Dévoiler la vérité (1)
Nous vivons des temps pitoyables où des exaltés, emmurés dans leurs certitudes imposent une fausse science et propagent une religion altérée. Ce ne sont pas des jeunes débutants dont l’égarement réclame indulgence. Non plus des adultes analphabètes qui ignorent qu’ils ignorent. Non! Ces exaltés sont bardés de diplômes et ces inspirés sont des savants qui défendent des doctrines sophistiquées; en vérité, de faux hommes de science, des professionnels du voilement de la vérité qui cultivent la sainte ignorance. Les littéraires, les intellectuels et tous gens éclairés savent d’intuition que ces falsificateurs ont tort. Au meilleur des cas, se prévalent-ils en philosophes de la distinction entre foi et science, chacune ayant ses propres lois et son domaine de prédilection, les mystères de la grâce pour la foi, les secrets de la nature pour la science. Mais il manque aux humanistes la culture scientifique et technique qui apporte de l’intérieur des sciences naturelles un cinglant démenti à de prétendues assertions scientifiques. Le livre de Faouzia Charfi, La science voilée, a fort heureusement ce double avantage: c’est le point de vue d’une intellectuelle éclairée qui réfléchit sur le contexte historique et social de la production du discours et c’est un exercice pratique, un TP d’une femme de science qui a potassé sa physique. Autant dire, La science voilée est une œuvre qui confirme par la maîtrise des sciences de la nature ce que l’humaniste sait en tant que généraliste.

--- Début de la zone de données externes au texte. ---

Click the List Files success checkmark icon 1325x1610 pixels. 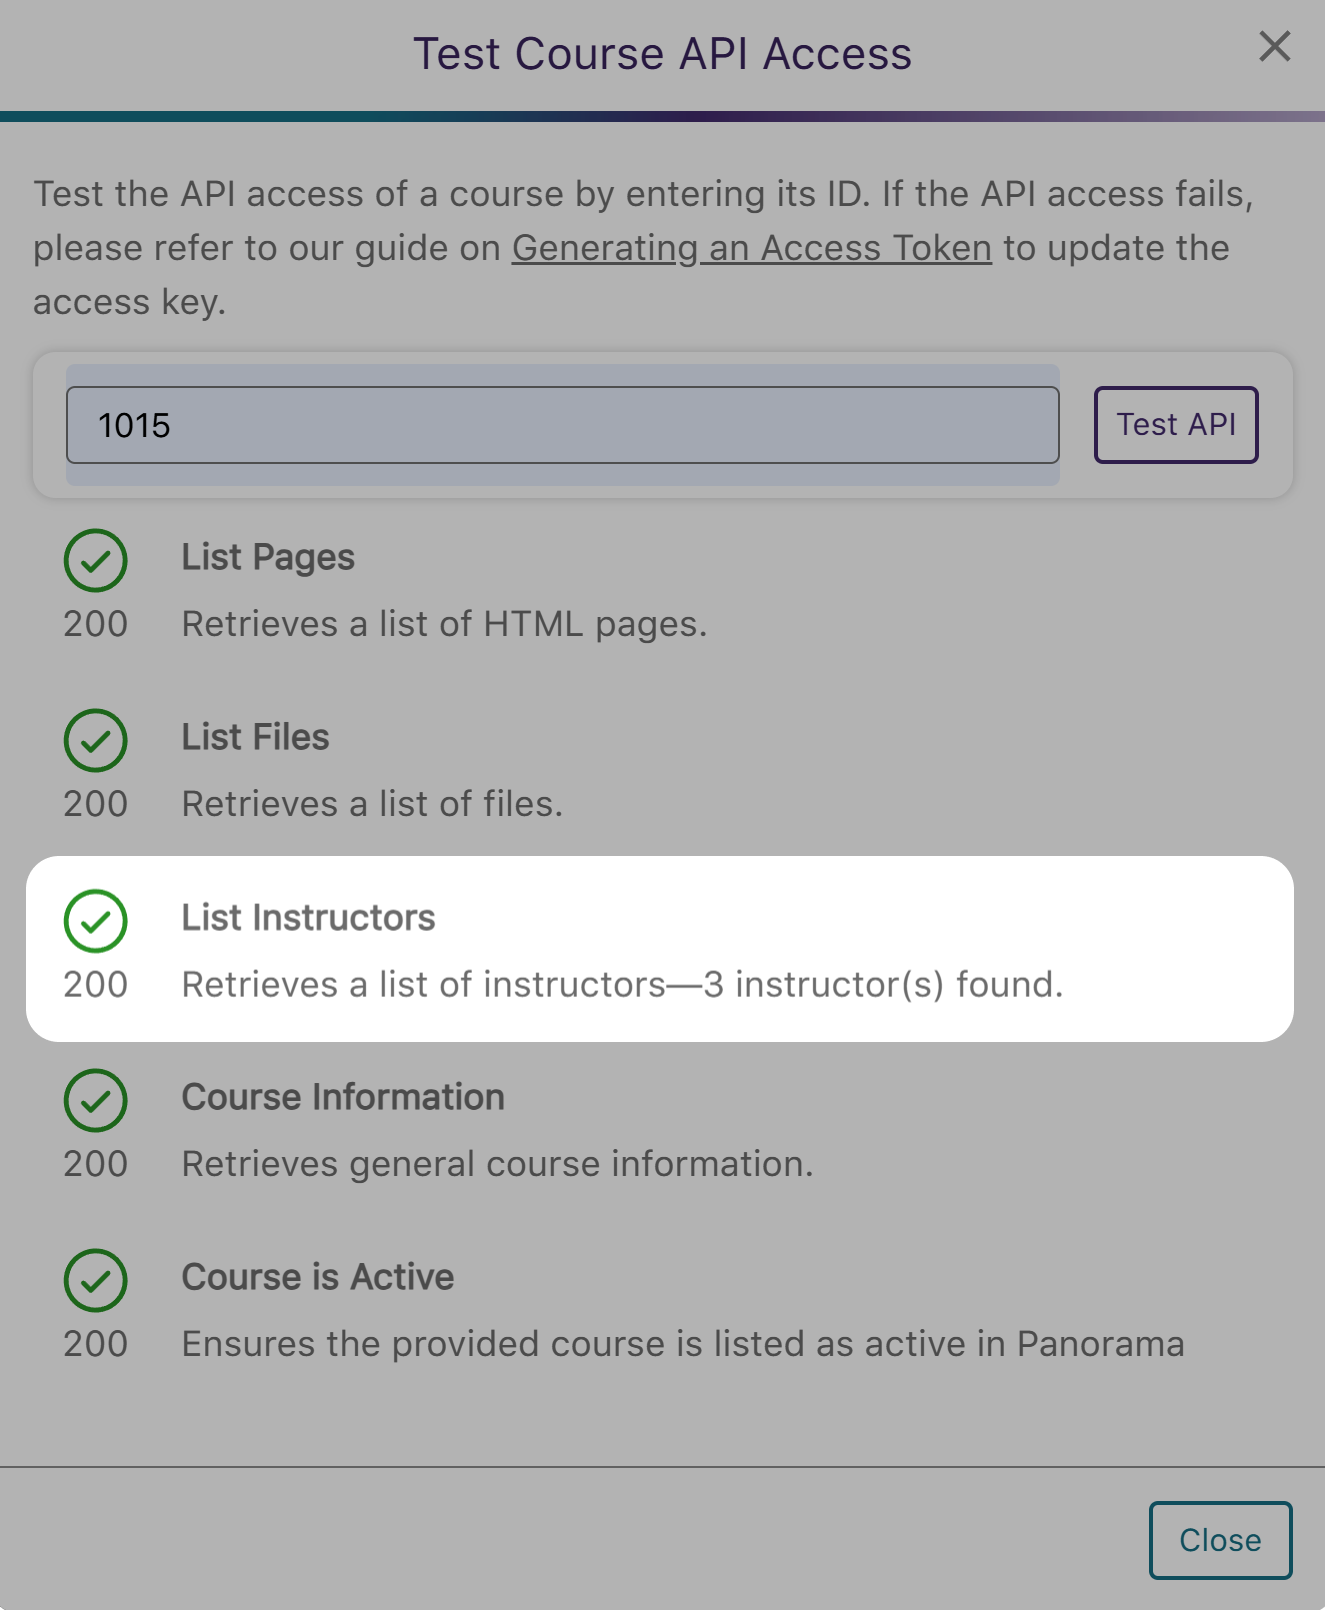[x=95, y=740]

Comme en sciences physiques, tout part d’une expérience mais personnelle qui plonge la physicienne dans le désarroi : au début des années 80, des étudiants commencent à évaluer les sciences. Ils refusent la thèse d’Einstein de la relativité restreinte selon laquelle la vitesse de la lumière garde toujours la même valeur c'est-à-dire 300.000 kilomètres par seconde dans le vide. Ils acceptent la théorie de Marwell qui calcule l’onde électromagnétique pourtant également fondée sur la valeur finie de la lumière. Pourquoi ? Parce que l’une heurte une conviction religieuse arrêtée (la lumière infinie de Dieu) tandis que l’autre est un simple calcul des ondes. C’est cette science amputée qui est la matière de ce livre. Puissamment animée par le désir de vérité, Faouzia Charfi a écrit un « Monkhidh mina thalel » qui délivre de l’erreur entretenue par de faux dévots, à la fois indignes de la religion et ennemis de la science. Ils se recrutent aussi bien en Occident qu’en Orient islamique, d’où le sous-titre Science et islam. Pourquoi et comment en sommes-nous arrivés à ce double détournement, aussi nuisible à la religion bien comprise qu’à une science bien assimilée ? L’auteure fournit trois réponses : historique, épistémologique et sociopolitique.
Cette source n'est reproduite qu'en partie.